Tabular Value-Based Reinforcement Learning

发布时间 2023-10-30 21:46:56作者: MarkStiff

Reading Notes about the book Deep Reinforcement Learning written by Aske Plaat

Recently, I have been reading the book Deep Reinforcement Learning written by Aske Plaat. This book is a good introduction to the theory of Deep Reinforcement Learning. And it is very inspiring when I learn the theory of Deep Reinforcement Learning.

Tabular Value-Based Reinforcement Learning

Tabular Value-Based Agents

Reinforcement learning paradigm: an agent and an environment. The origin of this concept can be traced back to the process that human interacts with the objective world. I ploted a graphical depiction to demonstrate the relationship showed as follows.

Fig.1 Interaction between human and the world

  • Agent and Environment
    Formally, we can represent the relationship in the figure above.

    • \(S_t\stackrel{a_t}{\longrightarrow} S_{t+1}\)
    • \(S_{t+1}\stackrel{r_{t+1}}{\longrightarrow} a_{t+1}\)
  • Features

    • The environment gives us only a number as an indication of the quality of an action;
    • We can generate as many action-reward pairs as we need, without a large hand-labeled dataset (action and reward, action and reward...)

Markov Decision Process

Sequential decision problems can be modelled as Markov decision processes(MDPs).
The Markov property

  • the next state depends only on the current state and the actions available in it(no-memory property)

Define a Markov decision process for reinforcement learning as a 5-tuple (\(S, A,T_a,R_a,\gamma\))

  • \(S\) is a finite set of legal states of the environment

  • \(A\) is a finite set of actions(\(A_s\) is the finite set of actions in state \(s\))

  • \(T_a(s, s')=Pr(s_{t+1}=s'|s_t=s, a_t=a)\) is the probability that action \(a\) in state \(s\) at time \(t\) will transition to state \(s'\) at time \(t+1\)

  • \(R_a(s,s')\) is the reward received after action \(a\) transitions state \(s\) to state \(s'\)

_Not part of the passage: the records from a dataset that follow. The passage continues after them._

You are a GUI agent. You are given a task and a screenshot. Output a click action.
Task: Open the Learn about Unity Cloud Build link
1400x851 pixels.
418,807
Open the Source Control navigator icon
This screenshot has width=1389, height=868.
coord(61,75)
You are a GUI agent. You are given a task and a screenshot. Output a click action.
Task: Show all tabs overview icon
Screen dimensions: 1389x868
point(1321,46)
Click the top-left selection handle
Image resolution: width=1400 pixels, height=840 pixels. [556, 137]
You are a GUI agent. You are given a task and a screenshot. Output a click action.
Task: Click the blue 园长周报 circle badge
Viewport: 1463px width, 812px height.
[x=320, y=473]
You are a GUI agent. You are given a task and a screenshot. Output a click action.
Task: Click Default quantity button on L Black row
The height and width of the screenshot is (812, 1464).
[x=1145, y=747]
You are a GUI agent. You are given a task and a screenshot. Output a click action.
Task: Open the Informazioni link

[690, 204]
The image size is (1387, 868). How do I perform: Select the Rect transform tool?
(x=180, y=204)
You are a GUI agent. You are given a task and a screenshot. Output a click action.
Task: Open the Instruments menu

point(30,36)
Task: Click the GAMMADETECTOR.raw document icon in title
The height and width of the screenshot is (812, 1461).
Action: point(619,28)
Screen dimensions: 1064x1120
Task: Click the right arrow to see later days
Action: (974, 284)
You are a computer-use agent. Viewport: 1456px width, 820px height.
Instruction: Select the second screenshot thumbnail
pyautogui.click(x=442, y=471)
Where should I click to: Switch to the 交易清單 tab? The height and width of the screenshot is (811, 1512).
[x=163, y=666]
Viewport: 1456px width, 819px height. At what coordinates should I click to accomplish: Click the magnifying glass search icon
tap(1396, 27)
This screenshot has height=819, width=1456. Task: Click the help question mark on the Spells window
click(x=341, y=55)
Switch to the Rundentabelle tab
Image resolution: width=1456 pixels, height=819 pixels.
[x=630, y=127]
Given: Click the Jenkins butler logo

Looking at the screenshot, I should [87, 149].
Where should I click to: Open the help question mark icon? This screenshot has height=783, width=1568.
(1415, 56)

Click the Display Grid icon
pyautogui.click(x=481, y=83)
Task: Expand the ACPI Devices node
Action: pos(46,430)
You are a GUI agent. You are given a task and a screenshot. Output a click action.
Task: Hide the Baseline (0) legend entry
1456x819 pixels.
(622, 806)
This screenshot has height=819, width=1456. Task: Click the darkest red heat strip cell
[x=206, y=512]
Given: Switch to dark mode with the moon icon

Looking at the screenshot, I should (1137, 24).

  • \(\gamma\in[0, 1]\) is the discount factor representing the difference between future and present rewards.

  • State \(S\)

    • State Presentation: the state \(s\) contains the information to uniquely represent the configuration of the environment.
    • Deterministic Environment
      In discrete deterministic environments the transition function defines a one-step transition. That is, each action deterministically leads to a single new state.
    • Stochastic Environment
      The outcome of the action is unknown beforehand by the agent because of continuous state space. And that result depends on elements in the environment.
      So we can conclude that the stachastic environment determines the stochastic states.
  • Action \(A\)

    • An action changes the state of the environment irreversibly.
    • Actions that the agent performs are also known as its behavior, just as the human's behavior.
    • Discrete or Continuous Action Space
      • Action Space is related to the specific application for example, the actions in board games are discrete, while the actions in robotics are continuous.
      • Value-Based methods work well for discrete action spaces, and Policy-Based methods work well for both action spaces.
  • Transsition \(T_a\)

    • Model-Free Reinforcement Learning
      Only the environment has access to the transition function while the agent has not. In this pattern, the transition \(T_a(s, s')\) equals to the nature laws that is internal to the environment, which the agent does not know.
    • Model-Based Reinforcement Learning
      There the agent has its own transition function, an approximation of the environment's transition function, which is learned from the environment feedback. In my opinion, that is just our policy experince which is summarized from the past feedbacks.

The dynamics of the MDP are modelled by transition function \(T_a(\cdot)\) and reward function \(R_a(\cdot)\).
In Reinforcement Learning, reward learning is learning by backpropagation. In the dicision tree, action selection moves down, reward learning flows up. To be detailed, the downward selection policy chooses which actions to explore, and the upward propagation of the error signal performs the learning of the policy.

  • Reward \(R_a\)
    Rewards are associated with single states, indicating their quality.

  • Value Function \(V^\pi(S)\)
    Usually, we are most often interested in the quality of a full decision making sequence from root to leaves. So the expected cumulative discounted future reward of a state is called the value function.

  • Discount Factor \(\gamma\)
    In continuous and long running tasks it makes sense to discount rewards from far in the future in order to more strongly value current information at the present time. In my view, it's just weights factor for every time point.

  • Policy \(\pi\)
    The policy \(\pi\) is a conditional probability distribution that for each possible state specifies the probability of each possible action. Formally, the function \(\pi\) is a mapping from the state space to a probability distribution over the action space:

\[\pi: S\rightarrow p(A) \]

For a particular probability from this distribution we notes: \(\pi(a|s)\).
A special case of a policy is a deterministic policy, denoted by \(\pi(s)\), and the mapping:

\[\pi: S\rightarrow A \]